Starting in l959 with Breathless, Godard did Le petit soldat (l960), Une Femme est une femme (l96l), Vivre sa vie (l962), Les Carabiniers (l963), Le Mepris (l963, Bande a Part (l964), Une Femme Mariee (l964), Alphaville (l965), Pierrot le Fou (l965), Masculin Feminine (l966), Made in USA (l966), Deux ou Trois Choses que Je Sais d'Elle (l966). They make a headlong encyclopedia of film past and a bristling Cubist collage of film future. He shot Pierrot in the June and July of l965 - a summer film, going south, into the sun, murder and betrayal - and opened it at Venice at the end of August. There was never a script, just notes on paper and the momentum of being on location. As well as the realisation that it was all over between Godard and his actress, Anna Karina. She stared into his once adoring lens, flooding it with thundery alienation.

I'm stressing Pierrot le Fou because it's one of the best, and because it plays next week in FilmFour's Godard season. It is also an ideal introduction to Godard, for it shows his love of (and mounting suspicion of) American culture and genre movies struggling with the disruptive urge to make new, fragmented forms. So there's a kind of mythic American set-up, in which the guy (Jean- Paul Belmondo) and the baby-sitter (Karina) go on the run, in and out of love, and towards death. But at the same time, Godard the editor or recomposer, is savagely taking classic scenes apart, and leaving something as bright and dangerous as broken glass.

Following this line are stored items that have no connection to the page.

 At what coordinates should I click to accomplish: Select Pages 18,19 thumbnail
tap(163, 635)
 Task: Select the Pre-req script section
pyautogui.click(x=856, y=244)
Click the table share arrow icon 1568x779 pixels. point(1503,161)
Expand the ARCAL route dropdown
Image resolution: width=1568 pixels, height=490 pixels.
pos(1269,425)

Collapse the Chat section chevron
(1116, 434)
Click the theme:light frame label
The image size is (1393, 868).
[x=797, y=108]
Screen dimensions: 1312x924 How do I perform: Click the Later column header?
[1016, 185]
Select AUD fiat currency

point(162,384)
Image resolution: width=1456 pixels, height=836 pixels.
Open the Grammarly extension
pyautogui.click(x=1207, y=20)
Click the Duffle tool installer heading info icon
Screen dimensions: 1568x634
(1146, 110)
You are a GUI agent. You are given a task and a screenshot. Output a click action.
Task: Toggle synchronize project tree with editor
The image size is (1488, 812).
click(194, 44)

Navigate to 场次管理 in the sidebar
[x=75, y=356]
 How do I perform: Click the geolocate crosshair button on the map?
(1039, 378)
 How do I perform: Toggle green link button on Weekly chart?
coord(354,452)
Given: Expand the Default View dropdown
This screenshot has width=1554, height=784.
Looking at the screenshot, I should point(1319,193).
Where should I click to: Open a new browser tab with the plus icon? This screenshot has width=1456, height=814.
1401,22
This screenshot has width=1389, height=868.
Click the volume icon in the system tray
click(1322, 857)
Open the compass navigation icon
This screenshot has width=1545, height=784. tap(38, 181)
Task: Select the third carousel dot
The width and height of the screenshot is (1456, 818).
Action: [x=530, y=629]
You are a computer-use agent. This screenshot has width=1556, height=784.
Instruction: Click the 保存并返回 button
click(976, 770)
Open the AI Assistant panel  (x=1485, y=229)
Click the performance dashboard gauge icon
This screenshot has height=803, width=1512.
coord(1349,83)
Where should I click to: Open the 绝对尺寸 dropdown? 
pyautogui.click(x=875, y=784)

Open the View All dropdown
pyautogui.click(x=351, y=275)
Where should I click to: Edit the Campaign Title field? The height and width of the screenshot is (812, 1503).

That may sound arduous or pretentious - and Godard was always a sucker for humourless lecture. He did not stroke us (the audience, I mean); he was so wary of being an entertainer. He wanted to teach the history of seeing as a way of showing how warped society had become. Because he knew so much about film, it took a while for his ignorance of life (of women especially) to show through. But in l965, he could not prevent his own eye being ravished by sunlight, colour, movement and the stealthy wistfulness of Karina (his then-wife, and seven times his star). So Pierrot is the end of a romantic's dream. Godard was 35 himself when he made it, but it's actually like the crash of a teenage romance - an 18-year-old Humbert, all words and reflection, trying to keep up with a Lo who prefers action, singing and breathing.

Those films Godard did in the early 1960s may be the last great explosion of vital work in film history. That does not bode well. Still, no one, I think, has surpassed Godard in relating the grace of classic movies to the flux of TV. And no one has since made a love story - full of love for the medium, and for a woman - so piercing.

If all this seems ancient and dry, let me quote David Newman and Robert Benton, young writers in the 1960s. They had a very American script - outlaws on the run, Bonnie Parker and Clyde Barrow - but they wanted it to have that New Wave excitement. They offered it to Truffaut. He passed it on to Godard, who liked it. The writers were delighted: "We had seen and endlessly discussed all his films, which had been coming out at the rate of every other month, it seemed. Each one a revelation, each one a redefinition of the limits of cinema ... " Godard said he'd do their script - in three weeks' time, for next to nothing. That alarmed producers and in the end, Bonnie and Clyde found its "proper", sensible form - it was startling, yet tidy. Godard went back to France and made his own version - Pierrot le Fou - with the frenzy of a painter who must finish before his paint dries.

'Pierrot le Fou': Thursday, FilmFour.